Las migraciones humanas son un fenómeno tan
viejo como la Humanidad misma. De acuerdo a las hipótesis antropológicas más
consistentes se estima que el primer ser humano, el Homo habilis, hizo su
aparición en un punto determinado del planeta (el centro de África) y de ahí
migró por toda la faz del globo. De hecho el ser humano es el único ser viviente
que ha migrado y se ha adaptado a todos los rincones del mundo, cosa que ningún
otro ser vivo, animal o vegetal, ha podido hacer.
Las migraciones no constituyen una novedad en la
historia; siempre las ha habido, y generalmente han funcionado como un elemento
dinamizador del desarrollo social. Hoy día, sin embargo, y desde hace varios
años con una intensidad creciente, se plantean como un “problema”. Pero… ¿problema
para quién?
**********
Enunciado =>
Reproduce literalmente el fragmento del texto sobre las migraciones humanas que comienza con las palabras que contienen "Las migraciones no" y termina con "para quién?".
**********
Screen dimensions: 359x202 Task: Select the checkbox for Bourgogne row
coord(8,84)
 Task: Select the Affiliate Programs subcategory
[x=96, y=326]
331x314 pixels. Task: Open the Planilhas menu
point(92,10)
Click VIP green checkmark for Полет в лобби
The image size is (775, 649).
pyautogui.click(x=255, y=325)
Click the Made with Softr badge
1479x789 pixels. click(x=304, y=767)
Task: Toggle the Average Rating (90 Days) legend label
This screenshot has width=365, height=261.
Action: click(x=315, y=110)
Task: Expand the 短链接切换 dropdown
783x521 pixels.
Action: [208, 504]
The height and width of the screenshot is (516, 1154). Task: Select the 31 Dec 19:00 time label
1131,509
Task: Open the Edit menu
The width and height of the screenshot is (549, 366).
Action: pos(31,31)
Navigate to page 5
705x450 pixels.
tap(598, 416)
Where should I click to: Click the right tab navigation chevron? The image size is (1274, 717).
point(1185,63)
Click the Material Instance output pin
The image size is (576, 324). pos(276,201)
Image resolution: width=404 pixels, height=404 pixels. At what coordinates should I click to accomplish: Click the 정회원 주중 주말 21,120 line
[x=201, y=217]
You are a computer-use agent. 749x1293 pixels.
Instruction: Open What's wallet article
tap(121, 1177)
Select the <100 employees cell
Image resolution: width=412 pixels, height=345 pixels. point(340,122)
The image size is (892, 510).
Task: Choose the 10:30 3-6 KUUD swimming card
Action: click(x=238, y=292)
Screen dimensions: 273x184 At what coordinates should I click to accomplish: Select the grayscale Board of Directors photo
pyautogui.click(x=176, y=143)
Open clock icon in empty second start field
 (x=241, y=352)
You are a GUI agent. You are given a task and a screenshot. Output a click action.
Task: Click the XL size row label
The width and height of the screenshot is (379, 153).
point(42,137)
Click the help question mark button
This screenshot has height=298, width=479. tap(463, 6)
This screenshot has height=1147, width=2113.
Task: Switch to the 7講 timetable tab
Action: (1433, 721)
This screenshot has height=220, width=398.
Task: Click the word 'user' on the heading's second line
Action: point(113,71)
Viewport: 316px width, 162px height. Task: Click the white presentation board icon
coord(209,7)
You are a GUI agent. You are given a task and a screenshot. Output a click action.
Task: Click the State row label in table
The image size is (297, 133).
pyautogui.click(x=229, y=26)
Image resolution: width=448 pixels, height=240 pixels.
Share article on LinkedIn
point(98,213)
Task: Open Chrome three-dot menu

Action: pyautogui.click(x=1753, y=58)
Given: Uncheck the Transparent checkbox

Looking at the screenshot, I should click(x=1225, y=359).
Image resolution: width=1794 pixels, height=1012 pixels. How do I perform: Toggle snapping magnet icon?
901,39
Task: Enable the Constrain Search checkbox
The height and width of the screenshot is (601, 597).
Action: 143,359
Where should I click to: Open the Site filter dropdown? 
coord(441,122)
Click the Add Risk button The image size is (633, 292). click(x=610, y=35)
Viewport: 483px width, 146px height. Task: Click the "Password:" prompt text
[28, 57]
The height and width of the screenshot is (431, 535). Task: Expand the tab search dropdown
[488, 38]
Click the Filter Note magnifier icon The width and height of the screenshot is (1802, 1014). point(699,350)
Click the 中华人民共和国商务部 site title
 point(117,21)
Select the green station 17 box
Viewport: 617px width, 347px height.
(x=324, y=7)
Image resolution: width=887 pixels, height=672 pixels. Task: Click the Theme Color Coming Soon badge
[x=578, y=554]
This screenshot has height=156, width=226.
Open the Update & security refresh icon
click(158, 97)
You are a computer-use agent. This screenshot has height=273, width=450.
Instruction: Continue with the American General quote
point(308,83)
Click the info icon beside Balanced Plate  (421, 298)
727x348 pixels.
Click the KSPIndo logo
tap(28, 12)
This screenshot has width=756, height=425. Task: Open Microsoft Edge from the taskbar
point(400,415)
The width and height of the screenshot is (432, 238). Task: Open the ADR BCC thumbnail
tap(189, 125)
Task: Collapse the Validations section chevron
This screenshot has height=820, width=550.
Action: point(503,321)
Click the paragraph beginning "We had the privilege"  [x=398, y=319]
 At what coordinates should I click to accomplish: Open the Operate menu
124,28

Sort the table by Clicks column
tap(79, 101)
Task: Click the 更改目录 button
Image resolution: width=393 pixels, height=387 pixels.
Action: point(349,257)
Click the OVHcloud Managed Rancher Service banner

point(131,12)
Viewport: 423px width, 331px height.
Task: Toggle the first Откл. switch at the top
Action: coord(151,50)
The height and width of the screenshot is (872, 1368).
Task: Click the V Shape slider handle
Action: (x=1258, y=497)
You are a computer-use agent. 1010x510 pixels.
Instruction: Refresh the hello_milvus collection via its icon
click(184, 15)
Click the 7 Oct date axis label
**********
Solución escrita =>
Las migraciones no constituyen una novedad en la
historia; siempre las ha habido, y generalmente han funcionado como un elemento
dinamizador del desarrollo social. Hoy día, sin embargo, y desde hace varios
años con una intensidad creciente, se plantean como un “problema”. Pero… ¿problema
para quién?